Microsoft Helping to Store Police Video From Taser Body Cameras | nsnbc international - 0 views

  • Microsoft has joined forces with Taser to combine the Azure cloud platform with law enforcement management tools.
  • Taser’s Axon body camera data management software on Evidence.com will run on Azure and Windows 10 devices to integrate evidence collection, analysis, and archival features as set forth by the Federal Bureau of Investigation Criminal Justice Information Services (CJIS) Security Policy. As per the partnership, Taser will utilize Azure’s machine learning and computing technologies to store police data on Microsoft’s government cloud. In addition, redaction capabilities of Taser will be improved which will assist police departments that are subject to bulk data requests. Currently, Taser is operating on Amazon Web Services; however this deal may entice police departments to upgrade their technology, which in turn would drive up sales of Windows 10. This partnership comes after Taser was given a lucrative deal with the Los Angeles Police Department (LAPD) last year, who ordered 7,000 body cameras equipped with 800 Axom body cameras for their officers in response to the recent deaths of several African Americans at the hands of police.

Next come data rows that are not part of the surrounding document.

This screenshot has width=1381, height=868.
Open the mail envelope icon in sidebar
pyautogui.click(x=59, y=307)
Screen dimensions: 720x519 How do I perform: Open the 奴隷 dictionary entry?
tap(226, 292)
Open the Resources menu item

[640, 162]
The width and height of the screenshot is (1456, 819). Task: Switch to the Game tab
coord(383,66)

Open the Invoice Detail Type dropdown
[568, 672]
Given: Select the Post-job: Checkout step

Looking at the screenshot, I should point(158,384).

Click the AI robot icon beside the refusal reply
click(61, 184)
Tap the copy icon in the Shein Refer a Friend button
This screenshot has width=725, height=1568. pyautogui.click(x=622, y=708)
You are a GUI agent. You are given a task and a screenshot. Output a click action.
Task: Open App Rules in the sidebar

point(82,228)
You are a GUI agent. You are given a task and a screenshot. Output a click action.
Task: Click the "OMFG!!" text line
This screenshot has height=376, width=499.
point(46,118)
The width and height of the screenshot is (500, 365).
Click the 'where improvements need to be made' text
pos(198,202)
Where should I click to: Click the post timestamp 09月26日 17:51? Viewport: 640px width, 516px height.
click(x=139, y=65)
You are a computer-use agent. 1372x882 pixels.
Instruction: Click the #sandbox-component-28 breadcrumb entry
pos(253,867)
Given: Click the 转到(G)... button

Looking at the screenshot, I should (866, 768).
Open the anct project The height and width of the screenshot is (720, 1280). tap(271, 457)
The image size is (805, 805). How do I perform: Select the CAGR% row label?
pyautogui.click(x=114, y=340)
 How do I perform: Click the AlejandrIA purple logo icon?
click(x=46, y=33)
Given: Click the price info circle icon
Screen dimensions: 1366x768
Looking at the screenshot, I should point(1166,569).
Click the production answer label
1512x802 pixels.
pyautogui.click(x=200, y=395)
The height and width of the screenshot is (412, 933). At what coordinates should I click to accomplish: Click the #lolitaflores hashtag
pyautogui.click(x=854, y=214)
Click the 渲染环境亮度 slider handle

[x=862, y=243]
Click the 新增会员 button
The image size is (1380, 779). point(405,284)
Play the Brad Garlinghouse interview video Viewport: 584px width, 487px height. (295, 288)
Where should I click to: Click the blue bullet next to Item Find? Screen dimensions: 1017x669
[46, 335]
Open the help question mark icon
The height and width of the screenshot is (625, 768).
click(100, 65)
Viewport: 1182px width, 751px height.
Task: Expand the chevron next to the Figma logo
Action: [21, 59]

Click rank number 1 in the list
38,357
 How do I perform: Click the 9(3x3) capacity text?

  • In order to ensure Taser maintains a monopoly on police body cameras, the corporation acquired contracts with police departments all across the nation for the purchase of body cameras through dubious ties to certain chiefs of police. The corporation announced in 2014 that “orders for body cameras [has] soared to $24.6 million from October to December” which represents a 5-fold increase in profits from 2013. Currently, Taser is in 13 cities with negotiations for new contracts being discussed in 28 more. Taser, according to records and interviews, allegedly has “financial ties to police chiefs whose departments have bought the recording devices.” In fact, Taser has been shown to provide airfare and luxury hotels for chiefs of police when traveling for speaking engagements in Australia and the United Arab Emirates (UAE); and hired them as consultants – among other perks and deals. Since 2013, Taser has been contractually bound with “consulting agreements with two such chiefs’ weeks after they retired” as well as is allegedly “in talks with a third who also backed the purchase of its products.”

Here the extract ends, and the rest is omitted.